I thoroughly enjoyed attending Carbon Arms’ Intro to 3-Gun class. Although my 3-Gun skill level was a bit higher than most of the other attendees (many had never competed in a 3-Gun match) I still was able to walk away feeling like I got a great return on my time and money investment. Just being able to ask Mark questions on rifle/shotgun zero, ammo, holds, gear, etc and being able to get real-time feedback from James on technique, mechanics and strategy were invaluable. Both are very obviously experienced instructors and each has their own style that will reach the individual shooter in different ways.

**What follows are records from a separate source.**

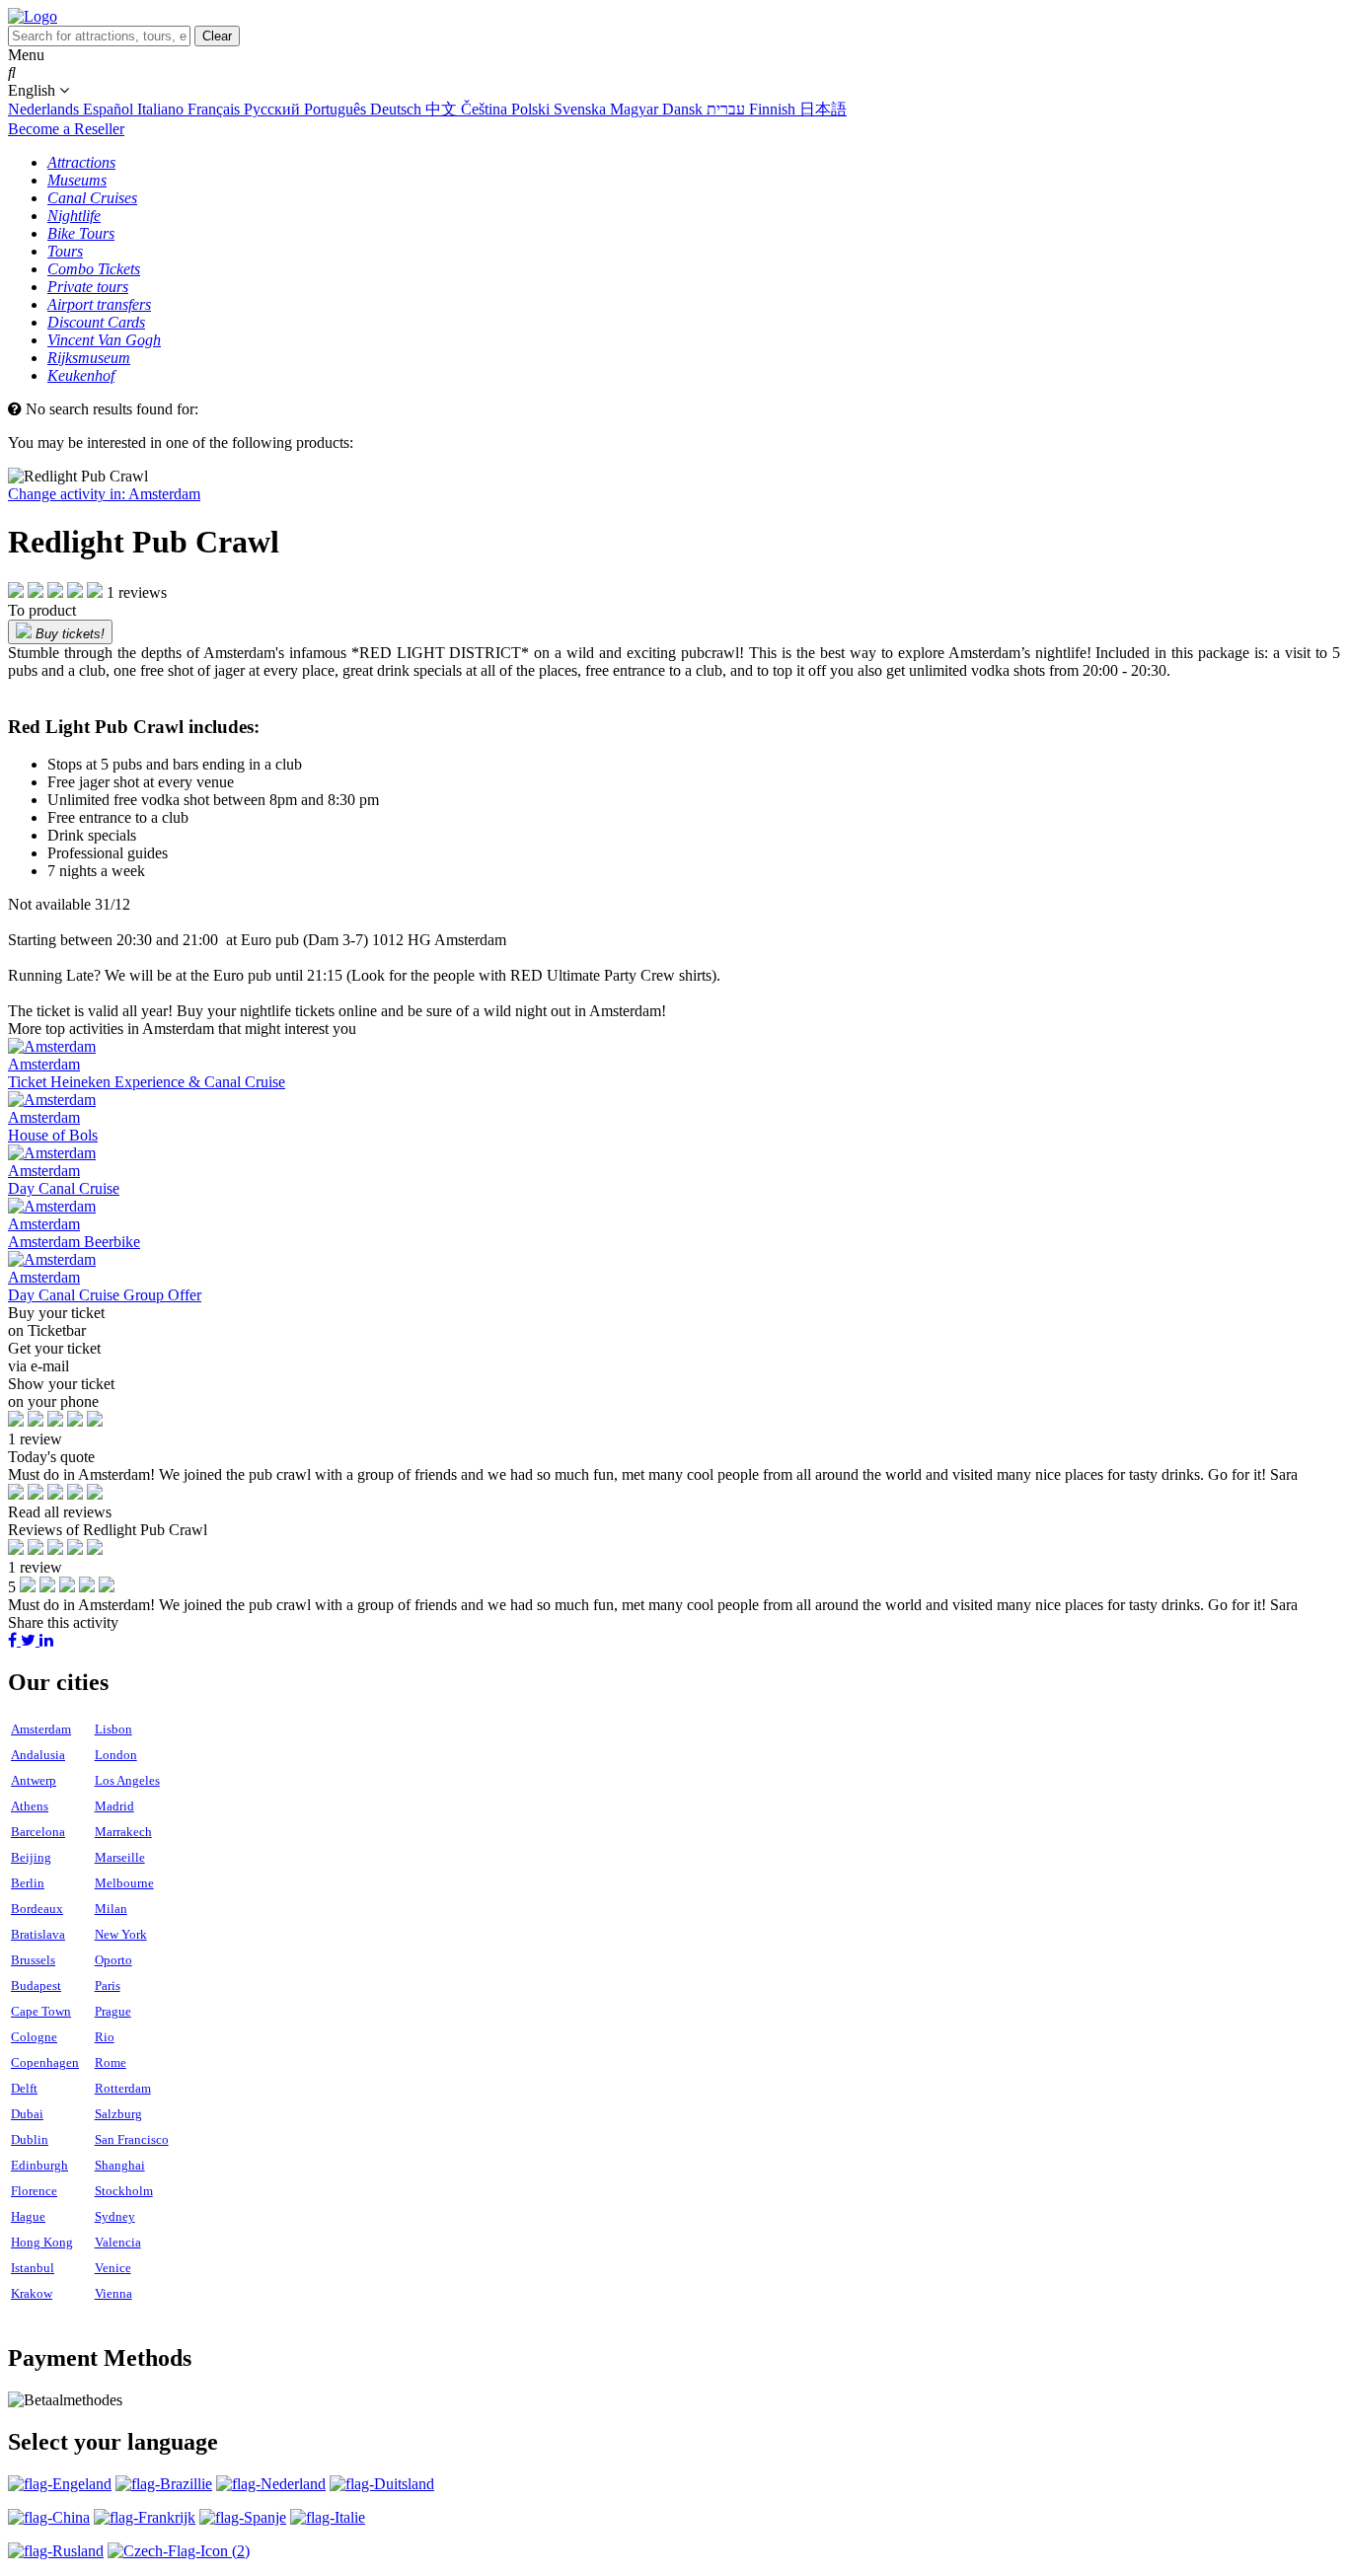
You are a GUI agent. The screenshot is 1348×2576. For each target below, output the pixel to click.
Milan (111, 1908)
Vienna (113, 2293)
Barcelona (38, 1831)
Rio (104, 2036)
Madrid (114, 1806)
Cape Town (41, 2011)
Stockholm (124, 2190)
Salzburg (118, 2113)
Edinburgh (39, 2165)
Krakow (31, 2293)
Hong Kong (42, 2242)
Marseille (120, 1857)
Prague (113, 2011)
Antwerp (33, 1780)
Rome (110, 2062)
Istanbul (32, 2267)
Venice (113, 2267)
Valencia (118, 2242)
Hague (28, 2216)
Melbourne (124, 1883)
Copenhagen (45, 2062)
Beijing (31, 1857)
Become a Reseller (66, 128)
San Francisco (132, 2139)
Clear (217, 36)
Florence (34, 2190)
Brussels (33, 1959)
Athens (29, 1806)
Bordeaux (37, 1908)
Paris (107, 1985)
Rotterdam (123, 2088)
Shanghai (120, 2165)
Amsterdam (41, 1729)
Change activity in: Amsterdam (104, 493)
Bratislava (38, 1934)
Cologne (34, 2036)
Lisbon (113, 1729)
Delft (24, 2088)
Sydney (115, 2216)
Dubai (27, 2113)
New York (121, 1934)
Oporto (113, 1959)
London (116, 1754)
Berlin (27, 1883)
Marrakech (123, 1831)
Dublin (29, 2139)
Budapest (36, 1985)
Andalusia (38, 1754)
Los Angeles (127, 1780)
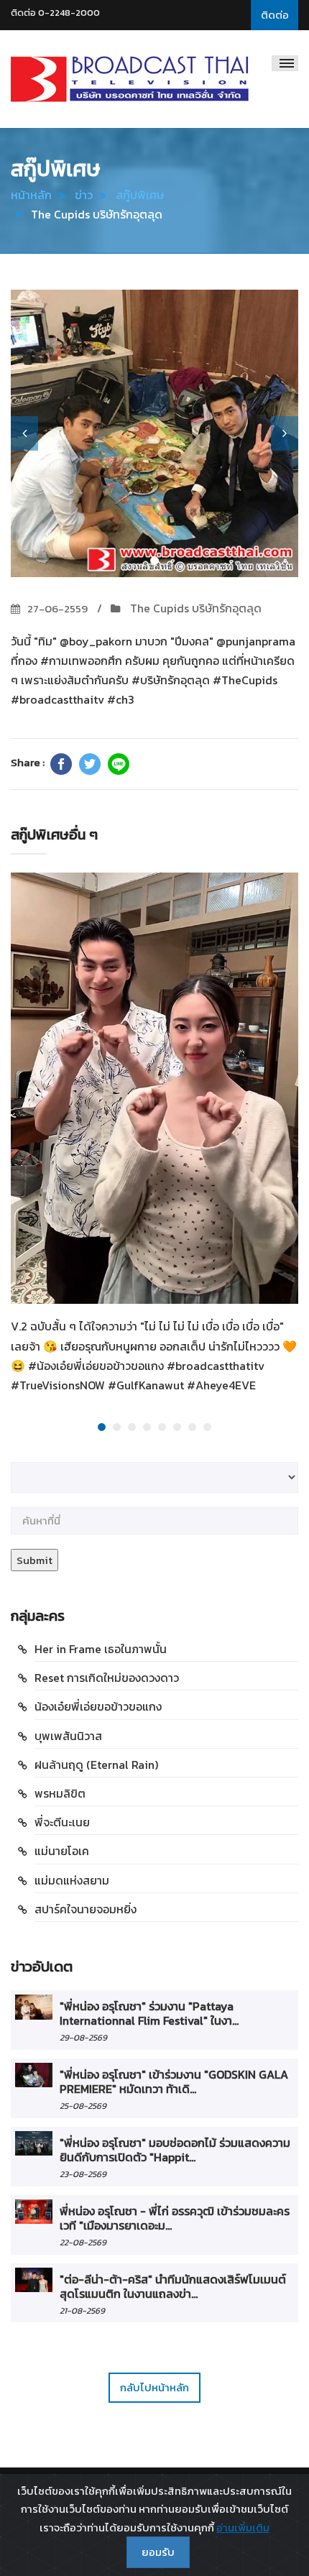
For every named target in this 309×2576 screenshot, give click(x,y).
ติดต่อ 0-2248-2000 (55, 12)
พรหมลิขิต (60, 1793)
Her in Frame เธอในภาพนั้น (100, 1648)
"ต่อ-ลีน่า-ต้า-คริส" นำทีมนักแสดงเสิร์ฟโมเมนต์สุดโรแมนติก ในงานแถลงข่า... (173, 2286)
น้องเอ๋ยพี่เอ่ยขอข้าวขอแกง (98, 1706)
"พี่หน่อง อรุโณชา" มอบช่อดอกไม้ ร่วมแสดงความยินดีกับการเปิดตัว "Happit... (175, 2150)
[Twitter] (90, 764)
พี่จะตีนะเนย (62, 1822)
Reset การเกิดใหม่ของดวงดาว (106, 1677)
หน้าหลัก (31, 194)
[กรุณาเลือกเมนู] (285, 63)
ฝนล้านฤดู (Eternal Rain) (96, 1764)
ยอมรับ (158, 2552)
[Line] (118, 764)
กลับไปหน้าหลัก (154, 2387)
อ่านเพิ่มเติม (242, 2527)
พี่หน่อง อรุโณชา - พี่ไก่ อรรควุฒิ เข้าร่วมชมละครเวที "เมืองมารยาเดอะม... (175, 2218)
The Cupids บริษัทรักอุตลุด (194, 608)
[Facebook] (61, 764)
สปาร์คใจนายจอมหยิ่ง (85, 1909)
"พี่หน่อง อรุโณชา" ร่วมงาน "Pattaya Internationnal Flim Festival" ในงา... (149, 2013)
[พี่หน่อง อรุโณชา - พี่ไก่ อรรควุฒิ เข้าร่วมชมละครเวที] (33, 2212)
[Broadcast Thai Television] (130, 79)
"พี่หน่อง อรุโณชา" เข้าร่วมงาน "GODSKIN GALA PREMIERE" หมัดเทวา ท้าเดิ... (174, 2081)
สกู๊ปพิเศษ (140, 194)
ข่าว (84, 194)
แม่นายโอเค (61, 1850)
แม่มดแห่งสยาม (71, 1880)
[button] (24, 433)
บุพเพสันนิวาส (68, 1735)
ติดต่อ (275, 14)
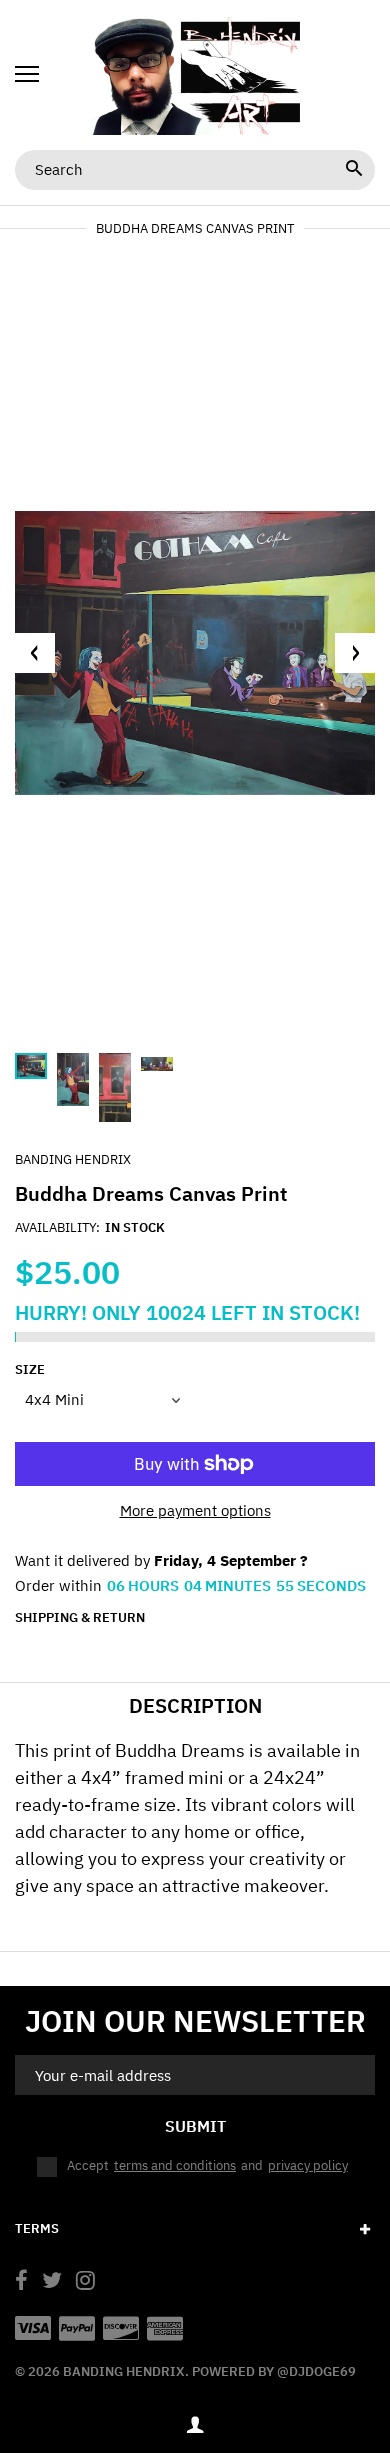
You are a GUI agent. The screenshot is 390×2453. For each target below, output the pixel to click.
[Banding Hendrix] (195, 75)
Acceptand (207, 2165)
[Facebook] (21, 2282)
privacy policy (308, 2165)
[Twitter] (52, 2282)
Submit (195, 2126)
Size (30, 1370)
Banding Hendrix (73, 1159)
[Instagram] (85, 2282)
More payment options (195, 1510)
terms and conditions (175, 2165)
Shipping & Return (80, 1618)
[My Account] (195, 2424)
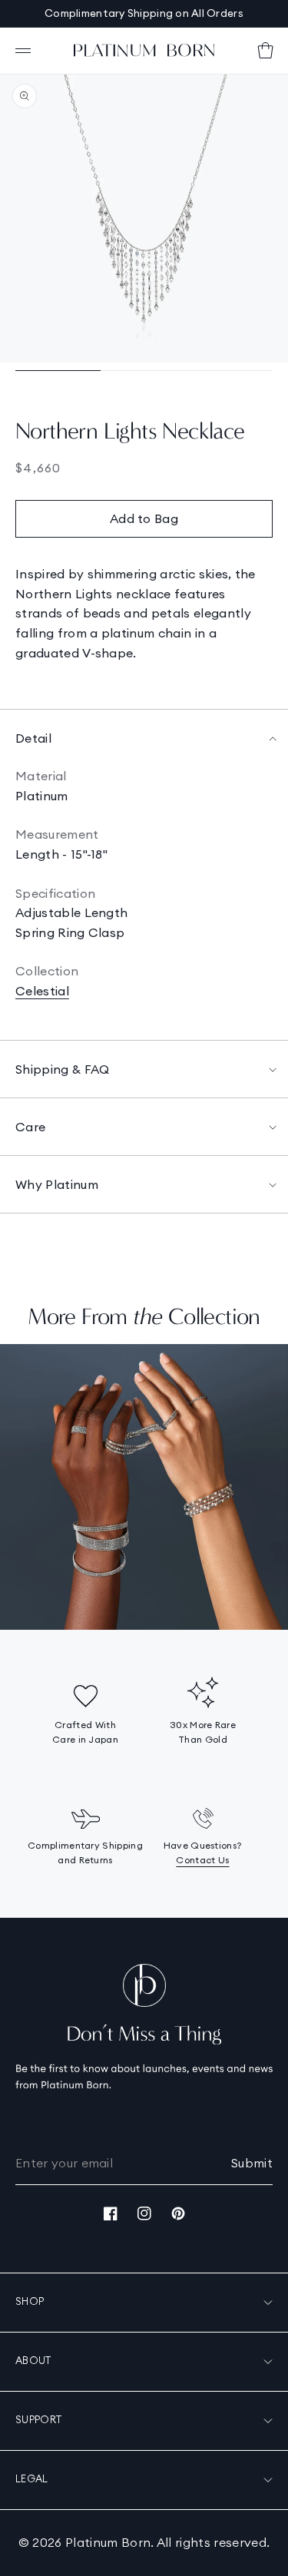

A very big thanks to Mark and James for taking the time to plan and host such an awesome class and for all their help in polishing my game.
It looks like Carbon Arms is now offering more advanced rifle and shotgun courses and I look forward to training with them again in the future. James and Mark are stand up guys that have a love for the game and genuinely want to see their students succeed. You can’t ask for much more than that.